The good and the bad of Loans against Properties
Whether you have an idea that you want to materialize or simply want to buy something you have your heart set on, a loan is probably your safest bet. There are various types of loans you can choose to avail, one of which is a loan against property. In this article, you will read about the pros and cons of taking loans against properties.
What is a Loan against Property?
This loan is where you pledge your property as collateral to avail the services of a financier. It acts as a security measure for institutions because it means if you default on repaying your loan, the bank or NBFC can take your property. Although you might be wary about using your property as collateral, this loan is considered the most ideal if the amount you are looking to borrow runs into 6-digit figures. The loan against property interest rates are usually lower than that of other loans. Take a look at the rates offered by companies like Bajaj Finserv to see a classic example. Like with any other loan, your EMI payments can be calculated using a specific EMI calculator for loan against property. Just like how personal and property loan advantages factor into your borrowing decisions, the advantages of taking loan against property also are vital.

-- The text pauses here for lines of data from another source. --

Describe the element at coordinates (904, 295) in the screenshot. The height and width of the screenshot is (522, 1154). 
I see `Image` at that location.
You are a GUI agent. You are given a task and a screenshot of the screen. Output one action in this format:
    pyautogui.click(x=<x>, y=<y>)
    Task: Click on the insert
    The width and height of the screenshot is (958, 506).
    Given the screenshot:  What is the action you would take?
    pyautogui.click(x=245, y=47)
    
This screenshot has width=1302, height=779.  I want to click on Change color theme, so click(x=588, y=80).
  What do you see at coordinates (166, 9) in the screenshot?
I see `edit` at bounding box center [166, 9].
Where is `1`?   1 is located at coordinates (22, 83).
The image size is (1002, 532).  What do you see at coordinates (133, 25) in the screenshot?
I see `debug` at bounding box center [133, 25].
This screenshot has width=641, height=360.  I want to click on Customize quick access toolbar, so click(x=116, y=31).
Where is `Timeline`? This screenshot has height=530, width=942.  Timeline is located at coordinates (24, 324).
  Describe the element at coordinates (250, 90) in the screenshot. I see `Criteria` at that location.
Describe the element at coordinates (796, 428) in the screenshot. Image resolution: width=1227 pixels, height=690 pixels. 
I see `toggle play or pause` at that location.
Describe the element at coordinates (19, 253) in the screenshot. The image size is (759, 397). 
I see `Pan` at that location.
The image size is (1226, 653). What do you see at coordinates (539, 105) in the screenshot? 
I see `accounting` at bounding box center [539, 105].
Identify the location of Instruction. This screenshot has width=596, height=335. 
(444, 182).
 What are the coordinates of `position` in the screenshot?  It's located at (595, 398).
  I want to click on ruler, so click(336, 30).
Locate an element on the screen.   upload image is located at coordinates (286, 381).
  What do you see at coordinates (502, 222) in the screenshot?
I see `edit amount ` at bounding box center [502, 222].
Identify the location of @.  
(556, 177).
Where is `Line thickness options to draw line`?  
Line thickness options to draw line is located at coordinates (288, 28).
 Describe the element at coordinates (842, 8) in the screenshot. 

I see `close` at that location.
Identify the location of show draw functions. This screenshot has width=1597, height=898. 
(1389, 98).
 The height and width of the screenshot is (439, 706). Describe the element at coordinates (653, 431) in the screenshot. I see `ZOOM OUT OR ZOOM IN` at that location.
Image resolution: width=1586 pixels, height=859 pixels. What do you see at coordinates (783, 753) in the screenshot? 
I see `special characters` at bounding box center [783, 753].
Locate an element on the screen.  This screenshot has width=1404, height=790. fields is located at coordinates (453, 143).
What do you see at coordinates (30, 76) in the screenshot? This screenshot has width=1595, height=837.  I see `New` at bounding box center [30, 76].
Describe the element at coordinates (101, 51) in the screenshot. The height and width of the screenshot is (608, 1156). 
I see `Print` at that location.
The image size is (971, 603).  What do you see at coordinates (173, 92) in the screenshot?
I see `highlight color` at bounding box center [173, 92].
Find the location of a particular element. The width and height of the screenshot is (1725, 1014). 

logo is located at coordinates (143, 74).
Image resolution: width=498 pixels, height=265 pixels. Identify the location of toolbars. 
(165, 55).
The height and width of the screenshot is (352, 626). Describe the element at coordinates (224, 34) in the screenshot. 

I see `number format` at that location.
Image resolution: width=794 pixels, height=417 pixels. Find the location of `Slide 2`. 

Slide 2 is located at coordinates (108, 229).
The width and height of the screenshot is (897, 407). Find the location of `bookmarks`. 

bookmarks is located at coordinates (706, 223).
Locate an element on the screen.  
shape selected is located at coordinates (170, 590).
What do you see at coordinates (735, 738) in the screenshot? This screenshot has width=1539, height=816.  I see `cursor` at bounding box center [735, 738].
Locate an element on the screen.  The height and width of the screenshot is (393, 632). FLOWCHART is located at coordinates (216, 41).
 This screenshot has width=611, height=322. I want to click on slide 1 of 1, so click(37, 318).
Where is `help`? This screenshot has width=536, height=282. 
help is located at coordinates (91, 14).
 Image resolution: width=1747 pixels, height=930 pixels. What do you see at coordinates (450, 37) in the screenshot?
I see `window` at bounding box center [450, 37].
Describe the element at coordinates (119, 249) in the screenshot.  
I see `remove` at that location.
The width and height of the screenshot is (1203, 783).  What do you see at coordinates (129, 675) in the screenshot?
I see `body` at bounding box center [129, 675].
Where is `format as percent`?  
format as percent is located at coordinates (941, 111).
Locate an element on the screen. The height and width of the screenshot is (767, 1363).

The Upside to Loans against Properties
- Big Loan Amount Means Longer Tenure
The larger the loan, the longer you have to pay it off. Since the duration of the repayment period is extended, the EMI you pay on the loan is not as high as other loans. The duration also means that the interest calculated on the principal is lower than other loan rates.
- The Type of Property is Irrelevant
Whether you own a residential property or a commercial one, you are still eligible to get a loan approved. Organisations like Bajaj Finserv offer lists of loans that could be sanctioned, so make sure you do your research before committing yourself to a particular product.
- They are Classified as Secured Loans
Since you are putting up property to act as security for the loan, it becomes a secured loan. The reason this is an added bonus is because secured loans help build your credit.
The Downside of a Loan against Property
- You Can’t Specify How Much
When you apply for a loan against your property, you can’t ask for a specific amount. Based on the evaluation of your property, the lender would estimate the maximum loan amount that can be lent to you.
Stricter Eligibility Criteria
The criteria you have to meet in order to get an approval is a little more extensive than that of other loans. The dominant factor that NBFCs look for is the income of the applicant.
- Financiers Tend to Value Property Lower Than Market Rate
Since the collateral evaluation is carried out by the lender, the final figure quoted is often lower than the actual market value of the property.
When you look into getting a loan against your property, make sure you do the research before making a decision regarding where and when. Some companies like Bajaj Finserv let you apply online for property loans and loans against properties.